VILLA  STARENKASTEN

Meine Kindheit im Bahnhaus am Logaer Weg in Heisfelde

Erinnerungen von Heidegret Gronewold geb. Rostalski

 

Nach und nach verliert es immer mehr von seinem ehemaligen Charme, - das alte Bahnhaus am Logaer Weg an der Bahnstrecke Leer - Emden. Darum möchte ich versuchen, etwas aus der lange zurückliegenden Zeit lebendig zu machen, das Leben in diesem Haus, sein Umfeld, das geprägt war durch die Bahnstrecke, wieder in mir wach zu rufen, um so die dort verbrachte Kindheit wieder aufleben zu lassen.

Das Bahnhaus am Logaer Weg             Foto: Sammlung Berend Schröder

 

Von 1945 bis 1957 lebten wir als "Eisenbahnerfamilie" - meine Eltern, meine zwei Jahre ältere Schwester Christel und ich in diesem Haus mit seinem großen Garten und einer intakten Nachbarschaft ringsherum, wie es ja in dem genannten Zeitraum meist üblich war. Man half sich gegenseitig, mit materiellen Dingen, vor allem aber auch zwischenmenschlich. Das war wohl bedingt durch die zurückliegenden schlimmen Kriegsjahre, die ich - 1942 geboren - zwar nicht als "schlimm" erlebt habe.

Meine erste Erinnerung an besagtes Bahnhaus ist, dass ich, kaum dort eingezogen, als Dreijährige nach Kriegsschluss von kanadischen Besatzungssoldaten mit Schokolade beschenkt wurde. Ein gutes Omen für die 12 Jahre, die meine Schwester und ich dort gut versorgt und behütet von unseren Eltern verleben durften. Zeit, für die man nur dankbar sein kann, sie hat einen fürs Leben geprägt. Wir hatten eine herrliche Kindheit.

Doch nun zu „unserem“ Haus. Von außen hob es sich von den umliegenden Häusern dadurch ab, dass es zweistöckig war und auch immer noch ist. Die Ausmaße, die Form und die Fassadengliederung war gänzlich anders als die Nachbarhäuser.
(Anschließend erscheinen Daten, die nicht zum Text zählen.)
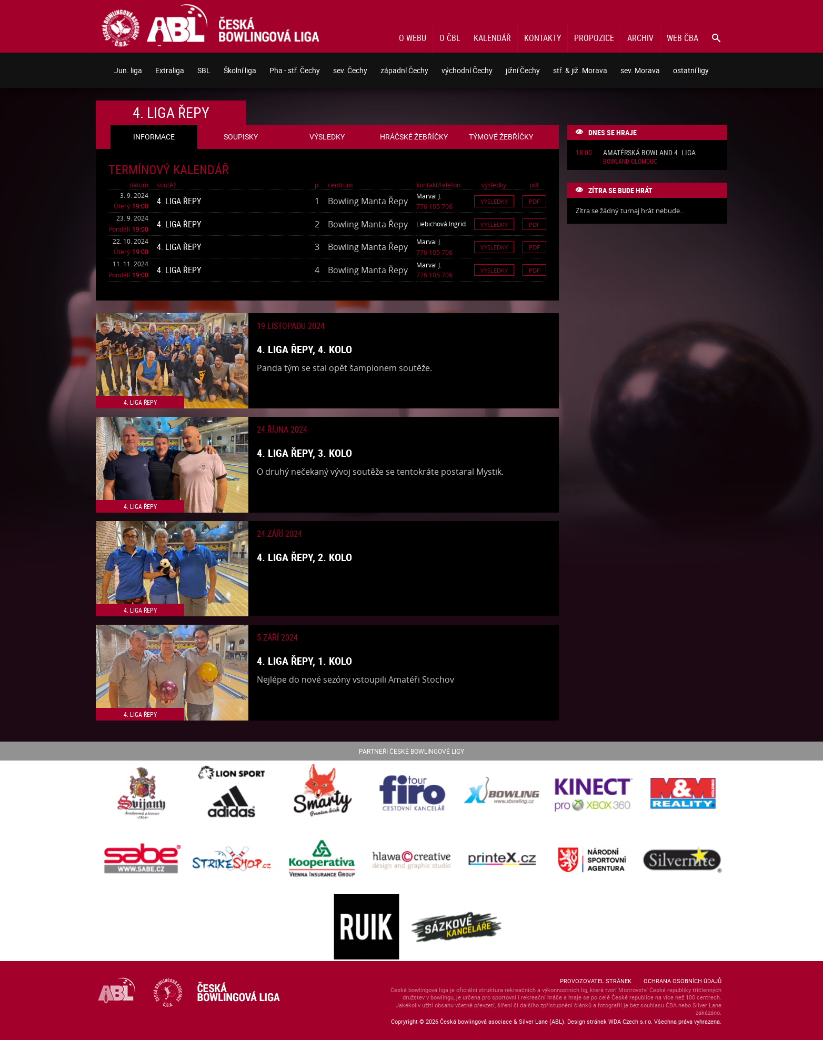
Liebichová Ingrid (441, 223)
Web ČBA (682, 38)
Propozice (594, 38)
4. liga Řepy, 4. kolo (304, 349)
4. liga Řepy (179, 201)
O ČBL (449, 38)
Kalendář (492, 38)
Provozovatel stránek (595, 981)
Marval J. (428, 196)
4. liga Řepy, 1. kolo (304, 661)
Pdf (534, 201)
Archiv (640, 38)
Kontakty (542, 38)
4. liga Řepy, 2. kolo (304, 557)
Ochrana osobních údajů (682, 981)
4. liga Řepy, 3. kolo (304, 453)
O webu (412, 38)
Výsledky (494, 201)
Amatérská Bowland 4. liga (649, 152)
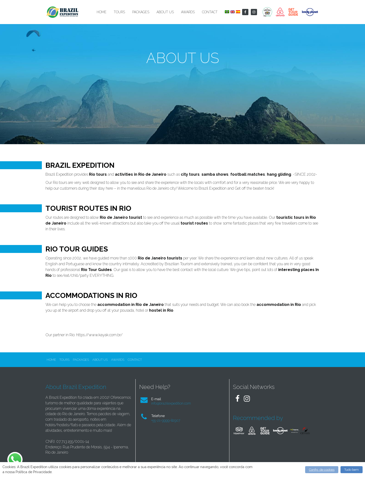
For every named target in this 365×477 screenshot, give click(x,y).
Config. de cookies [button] (321, 469)
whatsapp (14, 454)
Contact (210, 12)
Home (102, 12)
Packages (140, 12)
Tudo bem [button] (351, 469)
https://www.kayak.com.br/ (99, 335)
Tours (119, 12)
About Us (165, 12)
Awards (188, 12)
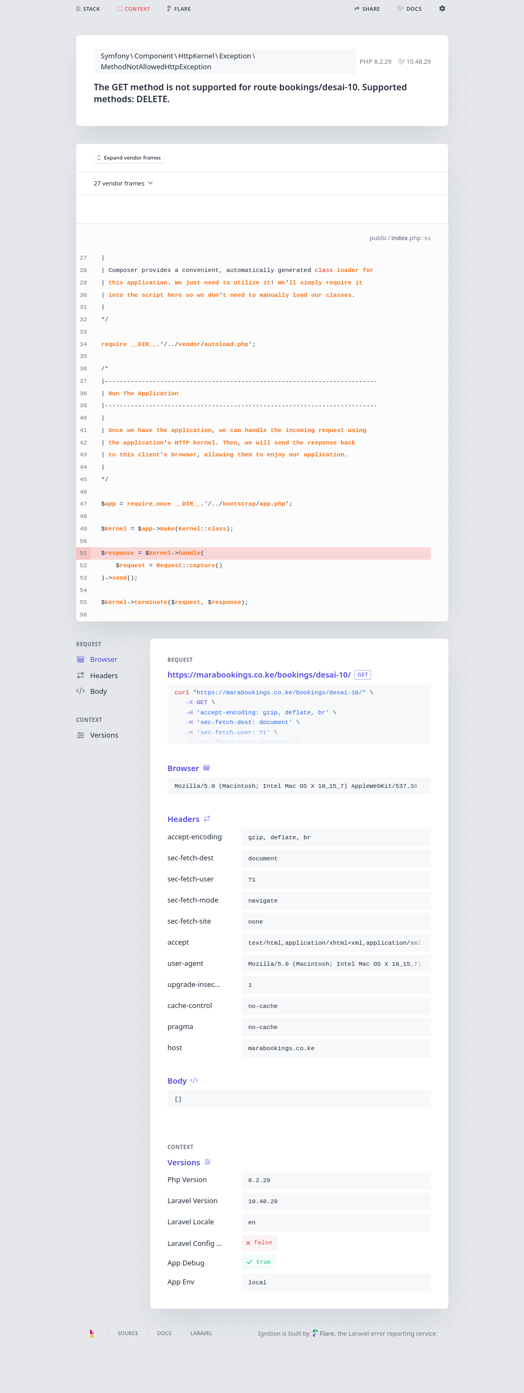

Meine Mutter bezeichnete unsere Bleibe als "Villa Starenkasten". Damit hat sie das Aussehen des Hauses gut getroffen. Ein hoher Kasten mit einer kleinen Grundfläche.

Ein kleiner nach Süden vorgebauter Windfang vergrößerte die sonst nicht sehr große Wohnfläche. Hier war auch der Eingangsbereich, entsprach aber nicht einem Flur, sondern wurde als "Wirtschaftsraum" genutzt, mit einer Holzbottich-Waschmaschine und einer Zinkbadewanne, in der gebadet wurde (jetzt aber nicht an ein Badezimmer denken!). Wasser gab es dafür auch, aber es musste mit einer Pumpe hochgepumpt werden. Ein viereckiger Spülstein diente für Zu- und Abfluss, natürlich war das Wasser kalt. Für das allwöchentliche Badevergnügen musste das Wasser in der Küche auf dem damals üblichen großen Küchenherd in großen Töpfen oder Kesseln gewärmt werden. - Wir Kinder genossen die Planscherei in der Wanne. Mutter wohl weniger, denn nach dem Baden stand der halbe Windfang unter Wasser. 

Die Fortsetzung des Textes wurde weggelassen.